▸ TASK TO COMPLETE
All lines from the one containing "Image resolution: width=1456" through the final line of the entries are to be written out verbatim; no other line is to be included.

:::::

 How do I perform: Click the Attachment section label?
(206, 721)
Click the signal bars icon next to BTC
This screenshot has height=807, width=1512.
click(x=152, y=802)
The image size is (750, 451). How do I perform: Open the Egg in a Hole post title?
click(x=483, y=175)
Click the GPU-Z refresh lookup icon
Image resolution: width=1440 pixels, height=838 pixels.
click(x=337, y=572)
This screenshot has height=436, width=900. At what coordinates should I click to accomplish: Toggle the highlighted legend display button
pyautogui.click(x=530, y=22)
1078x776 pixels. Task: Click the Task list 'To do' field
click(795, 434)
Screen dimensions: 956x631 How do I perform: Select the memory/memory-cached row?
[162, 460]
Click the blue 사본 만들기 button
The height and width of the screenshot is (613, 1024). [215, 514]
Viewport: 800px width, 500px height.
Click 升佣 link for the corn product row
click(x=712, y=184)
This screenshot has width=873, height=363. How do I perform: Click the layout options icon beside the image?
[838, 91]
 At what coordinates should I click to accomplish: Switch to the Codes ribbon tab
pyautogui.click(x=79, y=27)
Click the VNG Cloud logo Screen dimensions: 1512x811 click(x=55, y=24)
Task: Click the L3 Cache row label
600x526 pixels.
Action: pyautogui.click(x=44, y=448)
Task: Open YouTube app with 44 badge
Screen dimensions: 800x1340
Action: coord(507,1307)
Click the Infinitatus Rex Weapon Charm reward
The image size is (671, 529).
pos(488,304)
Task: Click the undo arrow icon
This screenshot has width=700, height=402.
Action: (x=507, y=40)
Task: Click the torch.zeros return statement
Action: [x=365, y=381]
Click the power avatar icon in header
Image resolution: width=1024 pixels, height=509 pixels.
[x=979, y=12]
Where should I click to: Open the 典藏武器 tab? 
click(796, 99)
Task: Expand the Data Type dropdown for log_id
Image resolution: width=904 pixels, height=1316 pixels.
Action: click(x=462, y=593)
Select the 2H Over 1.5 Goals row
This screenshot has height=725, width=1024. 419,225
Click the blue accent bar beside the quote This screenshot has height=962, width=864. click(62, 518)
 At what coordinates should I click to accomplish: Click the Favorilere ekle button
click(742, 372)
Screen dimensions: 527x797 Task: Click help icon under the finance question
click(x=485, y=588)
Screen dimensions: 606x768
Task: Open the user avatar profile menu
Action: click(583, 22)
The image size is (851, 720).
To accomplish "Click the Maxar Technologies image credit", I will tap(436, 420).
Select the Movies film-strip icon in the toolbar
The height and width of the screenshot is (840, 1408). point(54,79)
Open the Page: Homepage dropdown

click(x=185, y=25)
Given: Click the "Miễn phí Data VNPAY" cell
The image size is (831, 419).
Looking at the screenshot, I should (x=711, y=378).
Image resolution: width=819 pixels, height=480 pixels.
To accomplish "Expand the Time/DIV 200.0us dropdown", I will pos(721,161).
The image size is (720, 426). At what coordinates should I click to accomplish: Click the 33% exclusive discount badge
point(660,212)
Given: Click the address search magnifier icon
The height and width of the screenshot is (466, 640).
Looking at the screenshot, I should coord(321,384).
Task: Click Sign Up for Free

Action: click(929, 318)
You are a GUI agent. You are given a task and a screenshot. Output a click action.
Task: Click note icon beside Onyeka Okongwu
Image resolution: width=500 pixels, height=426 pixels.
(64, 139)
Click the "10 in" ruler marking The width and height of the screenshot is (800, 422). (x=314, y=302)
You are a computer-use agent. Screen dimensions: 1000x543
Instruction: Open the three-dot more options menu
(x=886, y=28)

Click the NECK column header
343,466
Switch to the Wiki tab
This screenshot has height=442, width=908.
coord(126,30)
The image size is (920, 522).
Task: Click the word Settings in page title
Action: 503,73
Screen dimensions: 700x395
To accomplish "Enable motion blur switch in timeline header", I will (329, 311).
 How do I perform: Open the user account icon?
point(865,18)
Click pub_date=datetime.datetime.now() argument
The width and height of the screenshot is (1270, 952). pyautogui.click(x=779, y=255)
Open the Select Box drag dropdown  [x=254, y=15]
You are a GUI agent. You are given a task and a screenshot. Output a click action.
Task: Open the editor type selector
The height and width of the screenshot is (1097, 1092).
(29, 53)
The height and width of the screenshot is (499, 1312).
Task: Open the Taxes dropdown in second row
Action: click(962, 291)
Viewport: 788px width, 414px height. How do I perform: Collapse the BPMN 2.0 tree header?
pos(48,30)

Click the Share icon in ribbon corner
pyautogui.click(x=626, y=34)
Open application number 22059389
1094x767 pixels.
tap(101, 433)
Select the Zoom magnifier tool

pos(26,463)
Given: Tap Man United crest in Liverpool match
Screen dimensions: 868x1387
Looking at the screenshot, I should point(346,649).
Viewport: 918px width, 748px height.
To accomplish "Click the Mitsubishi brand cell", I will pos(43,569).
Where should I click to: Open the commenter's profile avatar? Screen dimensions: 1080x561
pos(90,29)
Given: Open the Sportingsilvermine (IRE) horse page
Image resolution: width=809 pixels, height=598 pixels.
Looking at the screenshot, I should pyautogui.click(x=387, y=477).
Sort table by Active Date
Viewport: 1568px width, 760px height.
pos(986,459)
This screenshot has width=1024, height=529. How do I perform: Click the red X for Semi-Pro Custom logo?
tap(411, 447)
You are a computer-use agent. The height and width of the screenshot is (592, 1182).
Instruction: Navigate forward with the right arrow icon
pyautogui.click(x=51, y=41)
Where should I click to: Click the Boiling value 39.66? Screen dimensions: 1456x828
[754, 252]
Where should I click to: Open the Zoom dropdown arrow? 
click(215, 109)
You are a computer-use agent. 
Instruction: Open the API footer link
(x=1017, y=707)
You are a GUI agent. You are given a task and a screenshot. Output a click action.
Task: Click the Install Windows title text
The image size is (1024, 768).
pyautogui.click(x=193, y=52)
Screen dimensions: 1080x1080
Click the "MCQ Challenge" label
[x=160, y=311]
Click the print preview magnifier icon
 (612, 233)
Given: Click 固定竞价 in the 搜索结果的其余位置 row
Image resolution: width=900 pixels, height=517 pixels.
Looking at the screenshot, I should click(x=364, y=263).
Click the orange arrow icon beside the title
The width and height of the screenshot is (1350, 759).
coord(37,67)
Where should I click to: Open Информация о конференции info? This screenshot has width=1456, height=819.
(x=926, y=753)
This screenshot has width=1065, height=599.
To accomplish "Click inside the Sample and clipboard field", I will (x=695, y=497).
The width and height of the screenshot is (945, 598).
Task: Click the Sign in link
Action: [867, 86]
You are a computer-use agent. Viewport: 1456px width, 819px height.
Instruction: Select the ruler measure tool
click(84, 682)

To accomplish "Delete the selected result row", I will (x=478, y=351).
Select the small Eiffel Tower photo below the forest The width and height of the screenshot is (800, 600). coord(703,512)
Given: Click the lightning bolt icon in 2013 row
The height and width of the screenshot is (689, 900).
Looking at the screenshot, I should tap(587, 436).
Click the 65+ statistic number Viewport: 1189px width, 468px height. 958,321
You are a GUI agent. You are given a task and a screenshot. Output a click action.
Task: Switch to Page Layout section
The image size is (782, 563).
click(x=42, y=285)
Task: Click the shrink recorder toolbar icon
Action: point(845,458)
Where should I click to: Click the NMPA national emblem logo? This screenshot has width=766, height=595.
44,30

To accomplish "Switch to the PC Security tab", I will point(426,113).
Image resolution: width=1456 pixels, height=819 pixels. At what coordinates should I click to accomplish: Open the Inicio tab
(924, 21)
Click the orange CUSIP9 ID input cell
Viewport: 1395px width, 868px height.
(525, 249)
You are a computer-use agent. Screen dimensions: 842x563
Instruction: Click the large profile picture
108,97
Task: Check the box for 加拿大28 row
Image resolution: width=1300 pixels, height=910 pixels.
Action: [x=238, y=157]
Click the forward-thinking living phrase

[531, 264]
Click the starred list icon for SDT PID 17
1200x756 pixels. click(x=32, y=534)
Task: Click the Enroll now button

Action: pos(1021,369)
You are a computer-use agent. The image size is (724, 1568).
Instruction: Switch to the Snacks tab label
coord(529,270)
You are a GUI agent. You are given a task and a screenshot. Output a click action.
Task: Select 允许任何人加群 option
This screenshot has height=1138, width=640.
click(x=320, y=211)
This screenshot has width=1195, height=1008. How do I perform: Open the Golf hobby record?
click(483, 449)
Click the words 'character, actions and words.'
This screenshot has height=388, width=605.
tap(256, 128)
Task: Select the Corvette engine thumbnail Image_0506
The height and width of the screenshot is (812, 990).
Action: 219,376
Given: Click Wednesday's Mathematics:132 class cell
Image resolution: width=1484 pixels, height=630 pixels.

:::::

▸ OUTPUT FOR THIS TASK
Image resolution: width=1456 pixels, height=819 pixels. At what coordinates should I click to accomplish: Open the Inicio tab
(924, 21)
Click the orange CUSIP9 ID input cell
Viewport: 1395px width, 868px height.
(525, 249)
You are a computer-use agent. Screen dimensions: 842x563
Instruction: Click the large profile picture
108,97
Task: Check the box for 加拿大28 row
Image resolution: width=1300 pixels, height=910 pixels.
Action: [x=238, y=157]
Click the forward-thinking living phrase

[531, 264]
Click the starred list icon for SDT PID 17
1200x756 pixels. click(x=32, y=534)
Task: Click the Enroll now button

Action: pos(1021,369)
You are a computer-use agent. The image size is (724, 1568).
Instruction: Switch to the Snacks tab label
coord(529,270)
You are a GUI agent. You are given a task and a screenshot. Output a click action.
Task: Select 允许任何人加群 option
This screenshot has height=1138, width=640.
click(x=320, y=211)
This screenshot has width=1195, height=1008. How do I perform: Open the Golf hobby record?
click(483, 449)
Click the words 'character, actions and words.'
This screenshot has height=388, width=605.
tap(256, 128)
Task: Select the Corvette engine thumbnail Image_0506
The height and width of the screenshot is (812, 990).
Action: 219,376
Given: Click Wednesday's Mathematics:132 class cell
Image resolution: width=1484 pixels, height=630 pixels.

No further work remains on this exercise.